Inherently designed to bridge the gap between cloud storage I/O performance and the escalating demands of computational throughput, Curvine can be described as a solution born for cloud computing. It offers comprehensive CSI-based cloud-native access mechanisms, while also supporting integration through the Fluid Runtime framework.

**How it works：**
As a high-performance distributed caching system, Curvine primarily consists of the following components: Master, Worker, and JournalNode. The Master is responsible for managing workers and caching metadata, while the Worker handles read/write operations and management of cached data blocks. To ensure cluster stability, the Master role is instantiated across multiple nodes, with consistency among them maintained via the Raft consensus protocol. The JournalNode is tasked with synchronizing data between Master instances.

Curvine can utilize memory, SSD, and HDD as caching media, thereby constituting a multi-tier caching architecture. As a caching layer, Curvine supports multiple data caching modes:

**Proactive Caching:** Users can proactively load data from the underlying object storage into the Curvine cache layer via commands.

**Reactive Caching:** Paths from the underlying storage system can be mounted onto Curvine. If a file under such a path is accessed for the first time, it will be automatically loaded into Curvine for caching. Subsequent accesses will read the data directly from the cache.

**The core feature of Curvine:**

**Multi-Cloud Support:** Curvine is compatible with object storage services from multiple cloud providers as its underlying storage layer, enabling transparent data migration across different vendors' object storage platforms.

**Cloud-Native:** Curvine supports CSI-based cloud-native integration with Kubernetes, enabling deployment and management of Curvine clusters via Helm charts.

**POSIX Semantic Support:** Curvine delivers comprehensive POSIX semantic compatibility, implementing a high-performance FUSE layer to facilitate the manipulation of distributed cached data as if it were local disk storage.

**Compatibility with S3 and HDFS Protocols:** The system supports both S3 and HDFS read/write interfaces, facilitating seamless integration with artificial intelligence and big data technology ecosystems.

**High Performance:** Curvine employs "zero-copy" techniques multiple times throughout its data read/write pipeline and leverages asynchronous operations.
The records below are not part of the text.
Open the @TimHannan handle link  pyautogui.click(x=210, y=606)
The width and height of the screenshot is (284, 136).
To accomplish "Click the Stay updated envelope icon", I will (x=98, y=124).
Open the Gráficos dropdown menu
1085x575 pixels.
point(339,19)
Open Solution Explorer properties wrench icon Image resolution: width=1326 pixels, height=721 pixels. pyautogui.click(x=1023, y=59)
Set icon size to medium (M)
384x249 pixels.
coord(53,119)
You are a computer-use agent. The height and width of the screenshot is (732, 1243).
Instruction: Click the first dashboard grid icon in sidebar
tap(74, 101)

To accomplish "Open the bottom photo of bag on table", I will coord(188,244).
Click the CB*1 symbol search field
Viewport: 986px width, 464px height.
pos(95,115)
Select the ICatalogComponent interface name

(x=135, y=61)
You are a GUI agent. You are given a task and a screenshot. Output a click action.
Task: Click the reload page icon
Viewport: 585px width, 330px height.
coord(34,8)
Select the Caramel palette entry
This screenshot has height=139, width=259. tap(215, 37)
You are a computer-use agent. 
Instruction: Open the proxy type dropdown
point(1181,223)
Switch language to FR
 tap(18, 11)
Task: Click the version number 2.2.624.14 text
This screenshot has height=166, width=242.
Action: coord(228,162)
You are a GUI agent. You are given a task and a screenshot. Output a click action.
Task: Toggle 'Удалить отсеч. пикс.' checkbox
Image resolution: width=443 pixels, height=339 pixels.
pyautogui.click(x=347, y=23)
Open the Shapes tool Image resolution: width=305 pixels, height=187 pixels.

Additionally, its core engine is built with Rust, ensuring optimal performance is achieved.

### Org repo URL (provide if all repos under the org are in scope of the application)

https://github.com/CurvineIO

### Project repo URL in scope of application

https://github.com/CurvineIO/curvine

### Additional repos in scope of the application

_No response_

### Website URL

https://curvineio.github.io/

### Roadmap

https://github.com/CurvineIO/curvine/issues/29

### Roadmap context

### Milestones for 2025
| Version number          | Release date   | Core features                          |
|-----------------|------------|-----------------------------------|
| `0.0.1-beta`    | 2025-07    | A high-performance distributed caching framework has been established, enabling the cluster to operate normally. |
| `0.1.1-beta`    | 2025-10   | Shuffle function completion + Spark integration test  |
|                 |            | S3 protocol support            |
|                 |            | HDFS protocol support                  |
| `0.2.1-beta`    | 2025-12    | Cloud-native CSI driver support                   |
|                 |            | Use Curvine FUSE as Spark Shuffle local disk (through TPCH test)    |

### Major version planning
| Version number          | Time node   | Target scene                          |
|-----------------|------------|-----------------------------------|
| `1.0.0-base`   | 2025-12-30 | Comprehensive support for big data scenarios:              |
||            | - Hot data cache acceleration                  |
|                 |            | - comprehensive POSIX semantic compatibility              |
|                 |            | - Spark reduce task local Spill support                 |
|                 |            | HDFS protocol support                  |
| `2.0.0-base`   | 2026-06-30 | AI scenario enhancement:                     |
|                 |            | - Training acceleration framework integration                |
|                 |            | - RDMA/GDS support                  |

The above outlines the roadmap for 2025 and half of 2026. The roadmap for 2026-2027 will be developed in collaboration with community partners.
Btw, the roadmap may by adjusted temporarily based on the priority of user needs.

### Contributing guide

https://github.com/CurvineIO/curvine/blob/main/CONTRIBUTING.md

### Code of Conduct (CoC)

https://github.com/CurvineIO/curvine/blob/main/COMMIT_CONVENTION.md

### Adopters

_No response_

### Maintainers file

https://github.com/CurvineIO/curvine/blob/main/MAINTAINERS.md

### Security policy file

https://github.com/CurvineIO/curvine/blob/main/SECURITY.md

### Standard or specification?

While Curvine is not yet regarded as the benchmark for cloud-native distributed caching, its exceptional performance and robust ecosystem integration through development will significantly propel its evolution. Currently, Curvine is compatible with the following protocols and software: POSIX, S3, HDFS, Fluid, Spark, StarRocks, among others. 
The project adheres to cloud-native best practices and standards but does not introduce new specifications of its own.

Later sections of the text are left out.